Exercises:
**A.** Answer these questions from the tips text:
(i) During what time of year does the problem seem especially pronounced?
(ii) How many suggestions does the writer offer?
(iii) In suggestion 1, what should you notice when you catch yourself feeling stressed and overwhelmed?
**B.** Please rewrite the tips text between "Too much to do, not" and "work for me.", inclusive, with "shopping" changed to "cooking".
**C.** List every kind of physical sensation that the tips text names in parentheses in suggestion 1.

Study text:
Tag: Stress

  • 5 Tips For When You Have Too Much to Do

    5 Tips For When You Have Too Much to Do

    Too much to do, not enough time.

    This is a perpetual problem for a lot of people, but it seems to be especially pronounced during the holidays. With holiday events, shopping, travel, family visiting … things tend to pile on top of our already busy lives.

    But no matter what time of year it is, the problem is the same: our list of tasks is neverending, and our days are too short.

    How can we deal with this in a sane way?

    I’ll offer five suggestions that work for me.

    1. Use this as an opportunity to practice mindfulness. In the middle of your stress and feeling of being overwhelmed … you have the opportunity to be present. When you notice yourself feeling this way, drop in: notice how your body feels. Take a second to observe the physical sensations of your surroundings (sounds, light, touch sensations, etc.). Notice how your body feels as your mind is spinning with anxiety or busyness.

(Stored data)
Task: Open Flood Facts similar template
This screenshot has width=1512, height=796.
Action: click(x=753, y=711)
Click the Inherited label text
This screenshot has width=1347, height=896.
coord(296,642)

List of answers:
**A.**
(i) During the holidays.
(ii) Five.
(iii) How your body feels.

**B.**
Too much to do, not enough time.

    This is a perpetual problem for a lot of people, but it seems to be especially pronounced during the holidays. With holiday events, cooking, travel, family visiting … things tend to pile on top of our already busy lives.

    But no matter what time of year it is, the problem is the same: our list of tasks is neverending, and our days are too short.

    How can we deal with this in a sane way?

    I’ll offer five suggestions that work for me.

**C.** sounds, light, touch sensations